▸ **TASK DIRECTIONS**: Please print exactly the lines from the one containing "Task: Close the Taken panel with X" through the last line of the records, and only those. Leave out any pictures.

(Pixel coordinate grounding data)
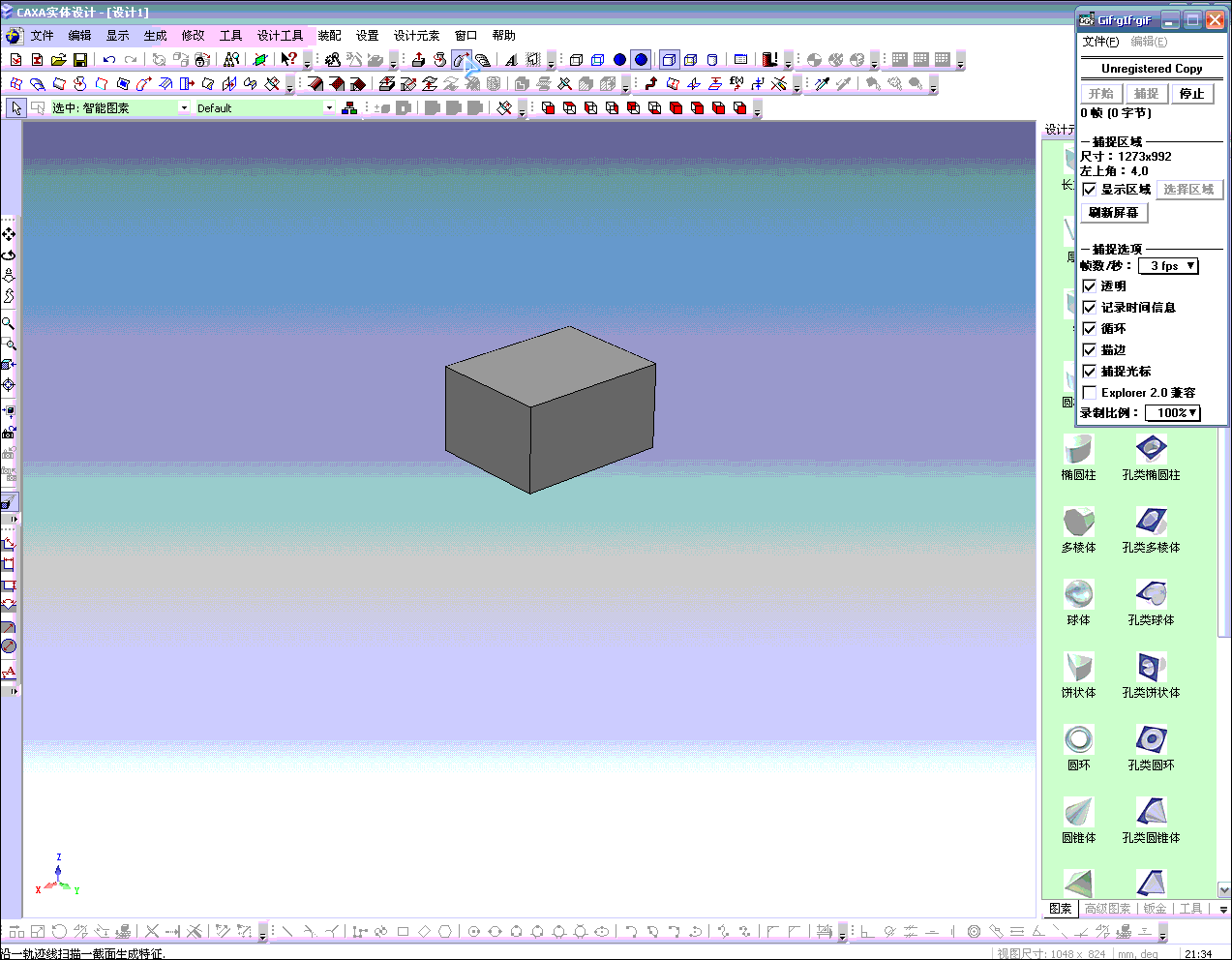Open the Default style dropdown
This screenshot has height=960, width=1232.
328,107
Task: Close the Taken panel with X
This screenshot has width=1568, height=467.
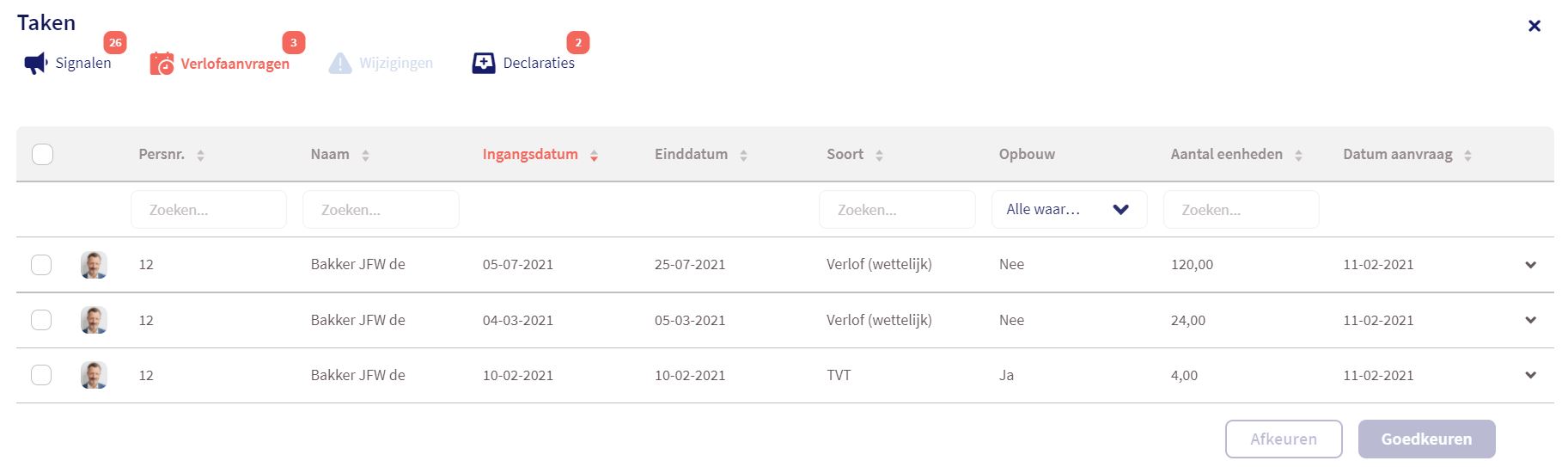Action: pos(1534,26)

▸ **ANSWER TO THIS PROBLEM**:
Task: Close the Taken panel with X
This screenshot has width=1568, height=467.
Action: pos(1534,26)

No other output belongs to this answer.